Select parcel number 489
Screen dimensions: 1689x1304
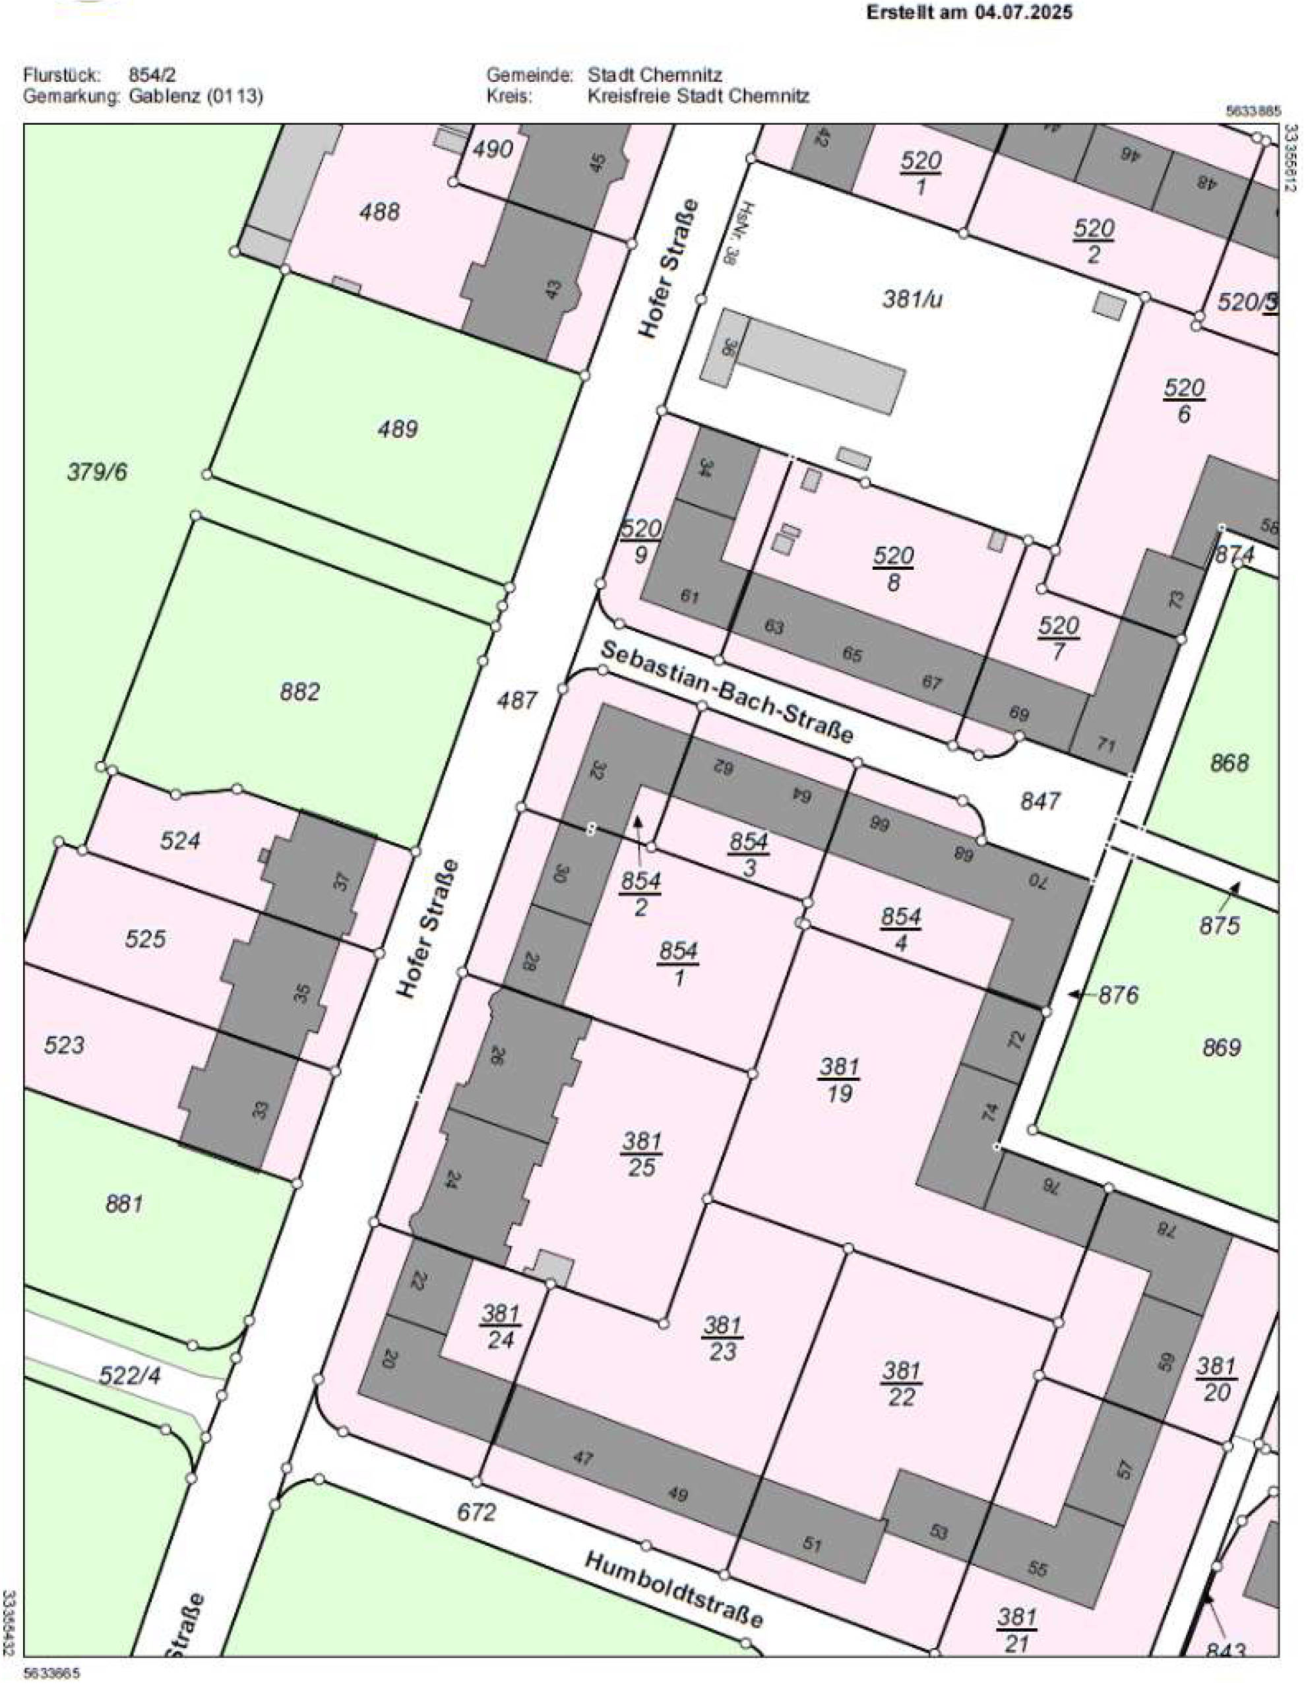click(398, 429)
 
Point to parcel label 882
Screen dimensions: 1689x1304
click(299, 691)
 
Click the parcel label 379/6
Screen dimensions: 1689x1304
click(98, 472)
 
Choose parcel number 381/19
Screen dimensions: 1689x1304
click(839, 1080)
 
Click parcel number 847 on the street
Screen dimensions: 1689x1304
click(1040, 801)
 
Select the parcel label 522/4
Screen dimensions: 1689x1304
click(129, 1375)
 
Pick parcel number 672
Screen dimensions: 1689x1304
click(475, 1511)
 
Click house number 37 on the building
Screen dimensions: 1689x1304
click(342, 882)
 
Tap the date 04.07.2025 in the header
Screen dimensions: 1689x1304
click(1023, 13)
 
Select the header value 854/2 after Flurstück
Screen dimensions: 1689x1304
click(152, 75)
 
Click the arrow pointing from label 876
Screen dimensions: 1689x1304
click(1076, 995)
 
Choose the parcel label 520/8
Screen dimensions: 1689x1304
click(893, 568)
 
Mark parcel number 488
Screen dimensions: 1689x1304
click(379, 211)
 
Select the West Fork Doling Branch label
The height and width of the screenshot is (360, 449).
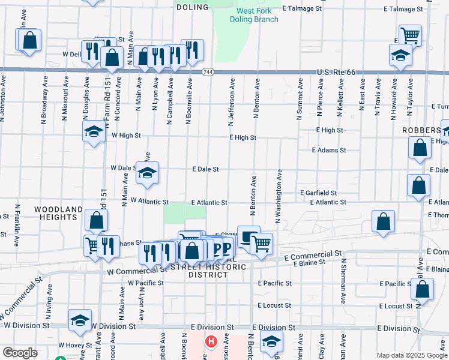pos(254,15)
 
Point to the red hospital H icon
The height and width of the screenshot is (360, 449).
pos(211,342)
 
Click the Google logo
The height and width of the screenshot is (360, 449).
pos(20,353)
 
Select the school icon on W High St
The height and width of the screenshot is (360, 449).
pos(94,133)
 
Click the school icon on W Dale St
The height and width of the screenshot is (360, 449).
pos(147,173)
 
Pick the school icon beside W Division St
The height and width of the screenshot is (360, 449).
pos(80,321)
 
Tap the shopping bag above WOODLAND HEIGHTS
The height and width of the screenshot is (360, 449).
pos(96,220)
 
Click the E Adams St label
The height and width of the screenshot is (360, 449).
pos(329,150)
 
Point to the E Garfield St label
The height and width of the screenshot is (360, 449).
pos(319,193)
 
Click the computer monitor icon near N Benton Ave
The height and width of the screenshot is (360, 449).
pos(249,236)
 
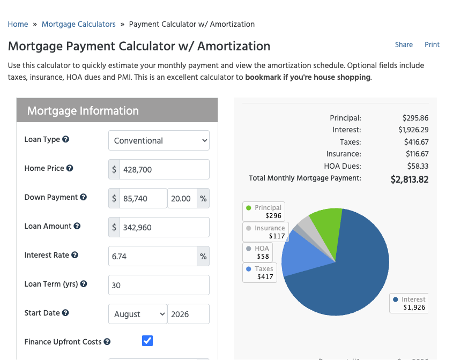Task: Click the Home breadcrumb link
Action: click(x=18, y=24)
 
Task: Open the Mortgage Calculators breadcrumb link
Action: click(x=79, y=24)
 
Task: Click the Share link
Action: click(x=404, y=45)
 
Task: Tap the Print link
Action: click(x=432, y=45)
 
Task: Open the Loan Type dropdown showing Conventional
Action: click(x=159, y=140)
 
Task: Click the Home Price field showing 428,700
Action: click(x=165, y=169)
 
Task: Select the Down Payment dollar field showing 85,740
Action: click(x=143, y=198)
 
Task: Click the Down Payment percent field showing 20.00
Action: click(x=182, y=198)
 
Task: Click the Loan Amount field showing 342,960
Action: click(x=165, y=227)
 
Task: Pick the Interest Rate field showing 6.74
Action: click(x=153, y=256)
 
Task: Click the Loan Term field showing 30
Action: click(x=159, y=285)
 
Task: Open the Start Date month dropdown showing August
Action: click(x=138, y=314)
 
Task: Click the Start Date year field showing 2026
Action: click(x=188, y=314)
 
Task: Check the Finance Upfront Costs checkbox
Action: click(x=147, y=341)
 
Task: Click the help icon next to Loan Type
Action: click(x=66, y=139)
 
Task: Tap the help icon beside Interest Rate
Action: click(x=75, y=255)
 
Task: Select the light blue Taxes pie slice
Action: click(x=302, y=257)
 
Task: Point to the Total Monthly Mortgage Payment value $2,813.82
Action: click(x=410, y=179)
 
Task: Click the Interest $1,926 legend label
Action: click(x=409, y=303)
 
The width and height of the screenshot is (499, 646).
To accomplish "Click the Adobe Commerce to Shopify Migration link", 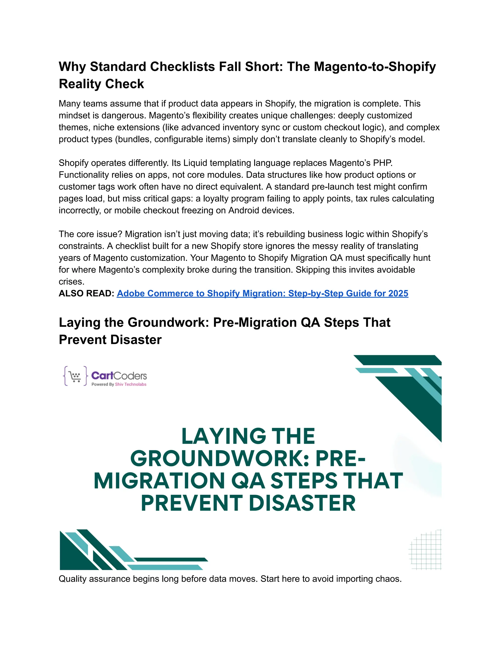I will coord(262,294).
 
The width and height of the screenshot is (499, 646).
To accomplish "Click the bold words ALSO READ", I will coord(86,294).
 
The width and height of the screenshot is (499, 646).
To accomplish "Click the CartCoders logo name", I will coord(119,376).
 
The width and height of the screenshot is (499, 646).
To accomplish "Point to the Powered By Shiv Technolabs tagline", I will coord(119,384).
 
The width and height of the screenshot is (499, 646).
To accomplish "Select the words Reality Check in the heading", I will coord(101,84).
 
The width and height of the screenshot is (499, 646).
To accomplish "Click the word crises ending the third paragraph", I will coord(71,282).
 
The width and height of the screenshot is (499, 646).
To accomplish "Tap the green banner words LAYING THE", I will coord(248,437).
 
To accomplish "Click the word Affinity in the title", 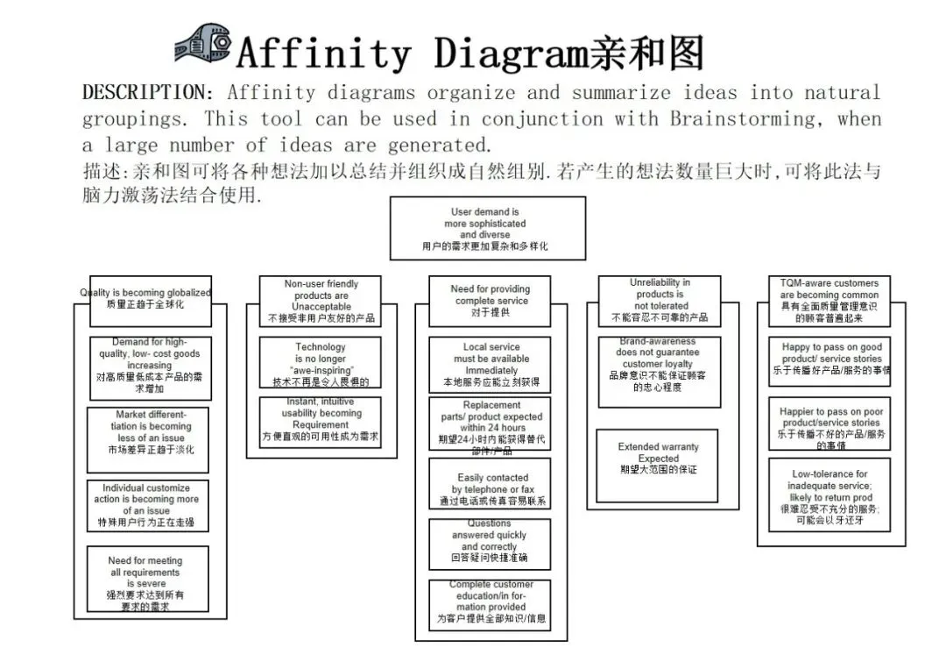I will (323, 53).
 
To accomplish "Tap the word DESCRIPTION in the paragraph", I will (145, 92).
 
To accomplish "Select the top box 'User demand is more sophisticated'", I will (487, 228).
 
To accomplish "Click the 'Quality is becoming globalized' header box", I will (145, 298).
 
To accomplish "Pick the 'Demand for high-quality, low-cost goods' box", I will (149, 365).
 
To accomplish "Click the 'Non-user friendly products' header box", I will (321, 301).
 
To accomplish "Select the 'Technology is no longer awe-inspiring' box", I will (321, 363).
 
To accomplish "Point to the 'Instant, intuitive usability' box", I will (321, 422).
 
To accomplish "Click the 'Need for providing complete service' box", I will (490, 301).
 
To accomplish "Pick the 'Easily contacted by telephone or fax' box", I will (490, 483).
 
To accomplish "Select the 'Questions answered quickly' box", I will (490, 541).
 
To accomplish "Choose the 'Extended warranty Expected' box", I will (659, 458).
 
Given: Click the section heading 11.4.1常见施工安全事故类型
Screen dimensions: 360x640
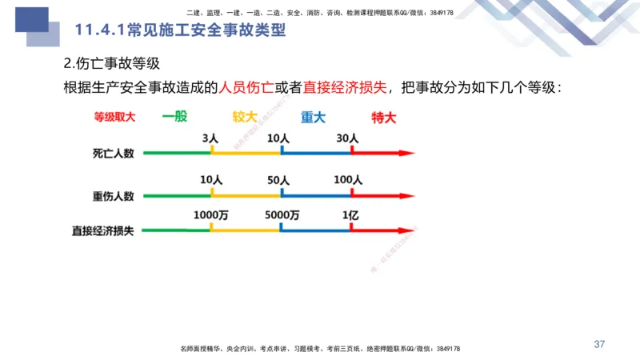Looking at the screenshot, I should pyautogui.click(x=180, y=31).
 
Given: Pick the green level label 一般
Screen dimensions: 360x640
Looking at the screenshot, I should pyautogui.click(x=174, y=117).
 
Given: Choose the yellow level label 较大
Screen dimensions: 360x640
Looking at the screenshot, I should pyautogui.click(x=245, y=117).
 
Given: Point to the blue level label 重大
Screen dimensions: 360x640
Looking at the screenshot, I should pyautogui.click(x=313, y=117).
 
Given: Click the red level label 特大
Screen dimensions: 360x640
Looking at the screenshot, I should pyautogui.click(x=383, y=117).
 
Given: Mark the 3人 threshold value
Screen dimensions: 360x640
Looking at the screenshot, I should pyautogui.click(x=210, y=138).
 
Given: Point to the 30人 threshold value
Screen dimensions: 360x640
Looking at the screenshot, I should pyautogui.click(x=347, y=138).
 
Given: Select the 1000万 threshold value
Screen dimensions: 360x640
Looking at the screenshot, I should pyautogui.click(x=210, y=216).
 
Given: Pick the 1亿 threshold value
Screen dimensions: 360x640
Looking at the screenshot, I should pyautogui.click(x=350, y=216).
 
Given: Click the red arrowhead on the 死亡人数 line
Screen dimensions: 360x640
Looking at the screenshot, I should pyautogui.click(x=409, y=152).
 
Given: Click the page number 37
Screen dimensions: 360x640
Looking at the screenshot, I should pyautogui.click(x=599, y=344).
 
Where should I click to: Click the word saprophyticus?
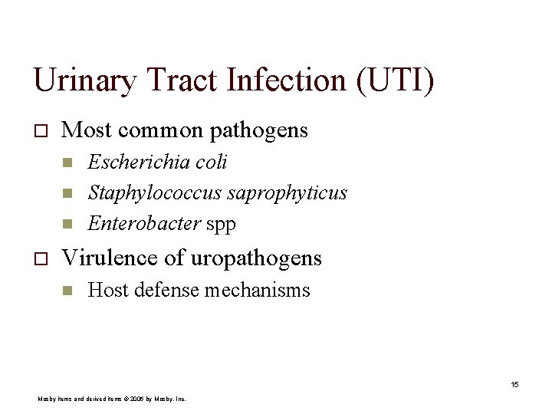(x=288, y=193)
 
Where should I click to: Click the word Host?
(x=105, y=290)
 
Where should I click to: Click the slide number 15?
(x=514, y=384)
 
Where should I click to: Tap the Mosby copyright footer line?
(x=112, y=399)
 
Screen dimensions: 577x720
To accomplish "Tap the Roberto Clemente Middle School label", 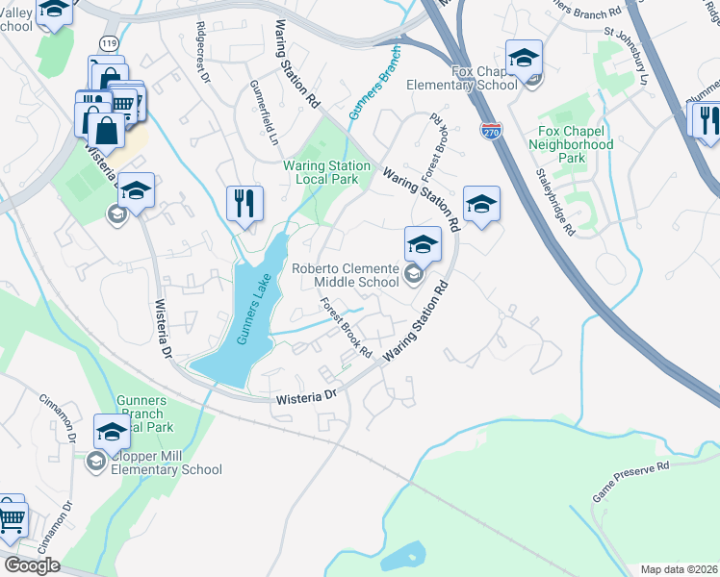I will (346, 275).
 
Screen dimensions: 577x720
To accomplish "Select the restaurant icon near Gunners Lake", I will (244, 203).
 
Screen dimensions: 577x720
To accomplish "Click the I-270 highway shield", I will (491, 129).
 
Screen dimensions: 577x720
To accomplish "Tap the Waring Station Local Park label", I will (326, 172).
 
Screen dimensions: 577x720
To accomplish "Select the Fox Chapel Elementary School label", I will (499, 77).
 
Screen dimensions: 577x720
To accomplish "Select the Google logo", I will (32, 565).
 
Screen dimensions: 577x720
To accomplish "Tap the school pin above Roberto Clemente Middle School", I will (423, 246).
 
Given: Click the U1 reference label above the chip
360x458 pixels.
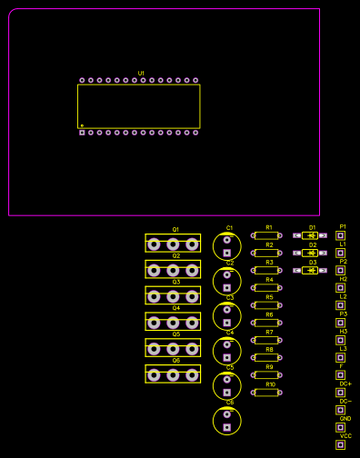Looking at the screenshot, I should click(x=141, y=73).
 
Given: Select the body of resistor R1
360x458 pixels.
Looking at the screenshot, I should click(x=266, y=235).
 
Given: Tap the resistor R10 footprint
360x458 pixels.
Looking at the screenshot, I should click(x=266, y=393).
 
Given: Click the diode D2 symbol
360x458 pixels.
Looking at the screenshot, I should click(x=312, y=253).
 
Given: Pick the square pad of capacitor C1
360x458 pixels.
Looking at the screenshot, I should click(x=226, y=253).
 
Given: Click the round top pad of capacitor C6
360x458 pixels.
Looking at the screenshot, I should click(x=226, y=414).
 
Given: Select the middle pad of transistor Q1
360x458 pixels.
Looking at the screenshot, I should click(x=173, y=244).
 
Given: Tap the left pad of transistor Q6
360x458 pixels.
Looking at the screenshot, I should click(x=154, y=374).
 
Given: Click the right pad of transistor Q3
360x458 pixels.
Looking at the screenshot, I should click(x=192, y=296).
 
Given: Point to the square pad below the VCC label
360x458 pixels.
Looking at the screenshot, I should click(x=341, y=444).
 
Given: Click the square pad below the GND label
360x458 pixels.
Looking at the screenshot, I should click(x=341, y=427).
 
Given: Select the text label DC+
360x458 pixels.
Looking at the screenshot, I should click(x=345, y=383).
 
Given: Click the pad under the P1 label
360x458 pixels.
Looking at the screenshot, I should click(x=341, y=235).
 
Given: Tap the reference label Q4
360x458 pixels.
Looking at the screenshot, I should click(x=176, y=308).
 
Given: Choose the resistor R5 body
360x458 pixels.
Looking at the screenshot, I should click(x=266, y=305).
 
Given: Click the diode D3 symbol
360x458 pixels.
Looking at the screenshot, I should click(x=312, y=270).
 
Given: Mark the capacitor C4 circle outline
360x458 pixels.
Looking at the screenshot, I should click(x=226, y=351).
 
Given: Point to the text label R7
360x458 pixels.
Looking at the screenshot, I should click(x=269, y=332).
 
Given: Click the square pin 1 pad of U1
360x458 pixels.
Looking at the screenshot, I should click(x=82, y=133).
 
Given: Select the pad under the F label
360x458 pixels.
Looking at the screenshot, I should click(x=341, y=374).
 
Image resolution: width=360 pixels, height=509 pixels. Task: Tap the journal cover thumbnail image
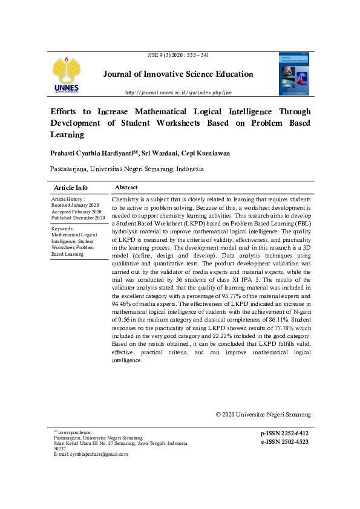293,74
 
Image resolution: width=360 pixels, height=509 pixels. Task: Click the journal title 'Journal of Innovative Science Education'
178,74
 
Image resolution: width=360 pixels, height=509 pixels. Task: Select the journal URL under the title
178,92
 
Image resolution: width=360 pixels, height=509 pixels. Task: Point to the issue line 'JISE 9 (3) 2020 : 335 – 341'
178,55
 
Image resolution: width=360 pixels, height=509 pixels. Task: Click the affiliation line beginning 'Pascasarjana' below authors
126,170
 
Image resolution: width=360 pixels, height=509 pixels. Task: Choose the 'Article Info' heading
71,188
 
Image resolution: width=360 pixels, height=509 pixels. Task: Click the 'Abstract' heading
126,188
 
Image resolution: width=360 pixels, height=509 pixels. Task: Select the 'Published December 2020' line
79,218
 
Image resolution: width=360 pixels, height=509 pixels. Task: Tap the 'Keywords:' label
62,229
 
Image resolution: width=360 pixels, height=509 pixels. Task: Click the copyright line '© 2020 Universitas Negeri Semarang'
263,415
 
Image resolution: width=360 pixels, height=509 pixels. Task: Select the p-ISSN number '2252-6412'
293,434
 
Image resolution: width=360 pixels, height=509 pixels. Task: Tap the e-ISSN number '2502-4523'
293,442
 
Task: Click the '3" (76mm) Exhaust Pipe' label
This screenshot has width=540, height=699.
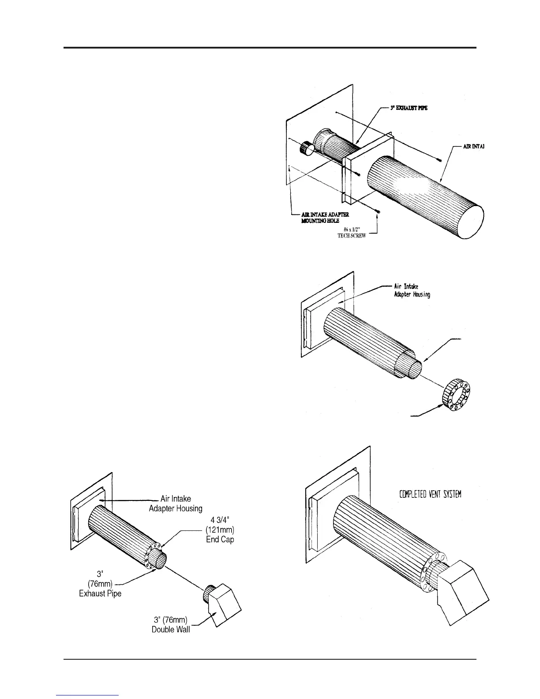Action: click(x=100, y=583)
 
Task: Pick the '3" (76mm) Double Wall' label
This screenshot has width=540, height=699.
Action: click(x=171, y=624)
* * *
YOUR GOAL => Duplicate everything in the listing from the line containing "p-ISSN number '2252-6412'" down to the end of the listing, both ends included, and omit the pictures.

REPLY TO THE TASK =>
Image resolution: width=360 pixels, height=509 pixels. Task: Select the p-ISSN number '2252-6412'
293,434
 
Image resolution: width=360 pixels, height=509 pixels. Task: Tap the e-ISSN number '2502-4523'
293,442
 
Task: Click the '3" (76mm) Exhaust Pipe' label
This screenshot has width=540, height=699.
Action: click(x=100, y=583)
 
Task: Pick the '3" (76mm) Double Wall' label
This screenshot has width=540, height=699.
Action: click(x=171, y=624)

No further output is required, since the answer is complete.